**Page text:**
+---+
Meanwhile, in other countries, many of the evils which Lancashire has left behind, still prevail. Children toil to-day in certain American mills, as they toiled once in ours; in many European countries, hours are still injuriously long and wages inadequate to the demands of a civilised life. Yet employers of this cheap labour cannot produce so profitably as Lancashire can. “On the general efficiency of British labour as compared with that of any foreign country witnesses are practically unanimous,” says the Report of the Tariff Commission. (Sec. 89.) In short, the English cotton manufacturer produces more cheaply and more profitably, upon the whole, than any competitor, and in the highest branches of the trade, can hardly be approached. The reasons of this pre-eminence are that the good conditions enforced by law and the comparatively high wage enforced by the trade unions combine to create for him the most efficient body of cotton workers in the world. Once more, the facts of industrial history proclaim the truth that efficiency is not the cause but the product of fair wages, healthy surroundings and reasonable leisure.
+---+
Records of locating words and elements:
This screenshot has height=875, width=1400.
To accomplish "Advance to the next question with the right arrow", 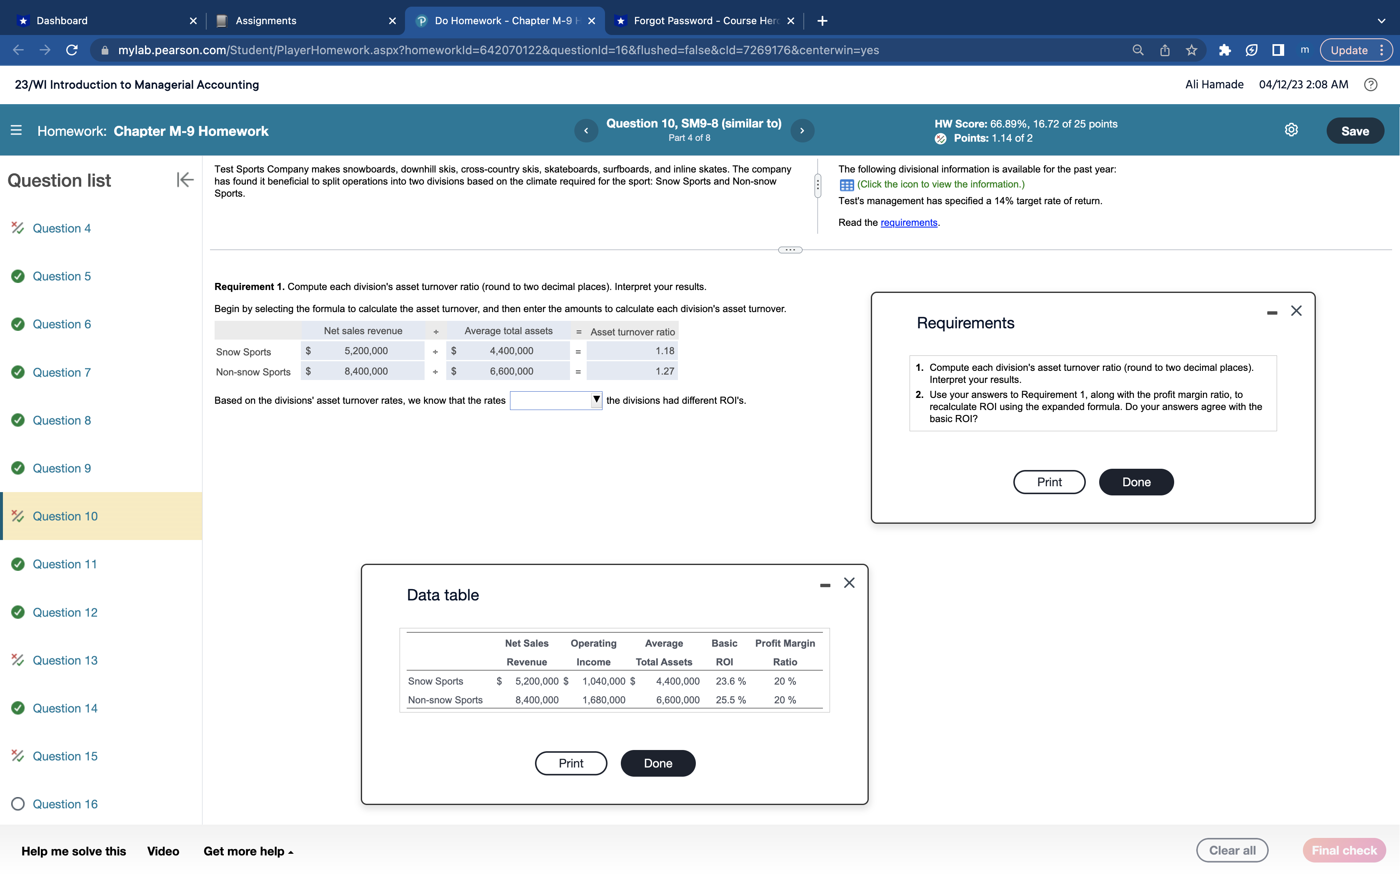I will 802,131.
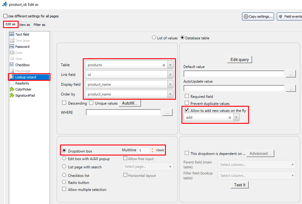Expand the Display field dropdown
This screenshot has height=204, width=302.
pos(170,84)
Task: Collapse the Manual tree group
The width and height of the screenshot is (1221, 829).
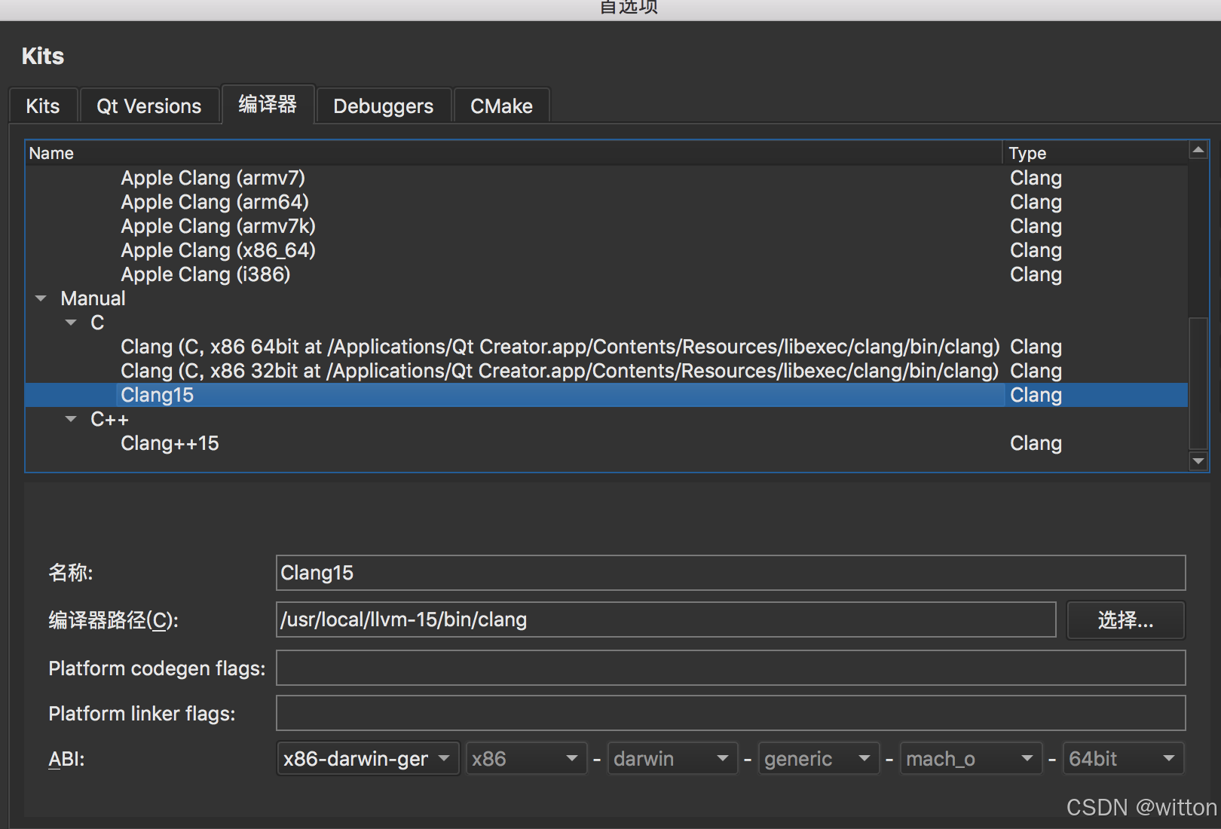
+---+
**Problems:**
a – According to the passage on Lancashire's cotton workers, what does the Tariff Commission Report say witnesses are practically unanimous about?
b – Please write the next part of the passage on Lancashire's cotton workers, picking up after its final sentence.
These records come from a separate source.

**Answers to the problems:**
a – The general efficiency of British labour as compared with that of any foreign country.

b –
Do not let us be deceived into supposing that, apart from these factors, there is any peculiarity in the cotton trade to account for these developments. If there were, we should behold the ill paid and overworked cotton workers of the Southern States, many of whom are of the same race as ourselves, producing fabrics as good as ours, at the same speed, and equal profit. Indeed, we need not go so far as America for our object lesson. The South West of our own country may provide it. Bristol, no less than the more northerly parts of the island, had its cotton mills. The same advantages were presented: the port open to the Atlantic, the moist westerly climate, the plentiful supply of labour. The same factory law applies, the same hours and conditions are enforced; the employers, of late years at any rate, have been men of capital and of intelligence. One factor only has been absent: the powerful organisation of workers. Because of its absence, wages have fallen to the level of unskilled trades in the district. Men do not work in the cotton trade in Bristol, nor adult women. The employees are girls, earning the low wage of a Bristol factory girl. Of profits there have, for years, been practically none. No employer can afford to make improvements in methods of production; and at the present moment it is, I believe, an open secret that the one remaining mill is only kept open because its owner is unwilling to turn away the hands.[79] But for the strong trade unions of the northern operatives, the whole of England’s cotton trade at the present day might be in the position of Bristol’s cotton trade, and the Lancashire worker might be toiling for as many hours and as small a wage as his German competitor. To the organisation of the workers, English labour owes that comparatively fortunate position which is, as Mr Schoenhof, years ago, perceived, “the only vantage ground which England possesses and which secures to her the safe and indisputable rulership of the commerce of the world.”[80]

In this particular industry of cotton, other nations, as he points out, whose labour is ill paid and whose hours of work are long, are trying to defend themselves by a high protective tariff “against the results of England’s high pay and short hours.”... “Yet it is all machine work driven by steam power and conducted in factories under the best intellectual management which the countries afford. But how world wide the difference in the results!”[81]

World wide indeed—not as to national trade only, but as to national happiness.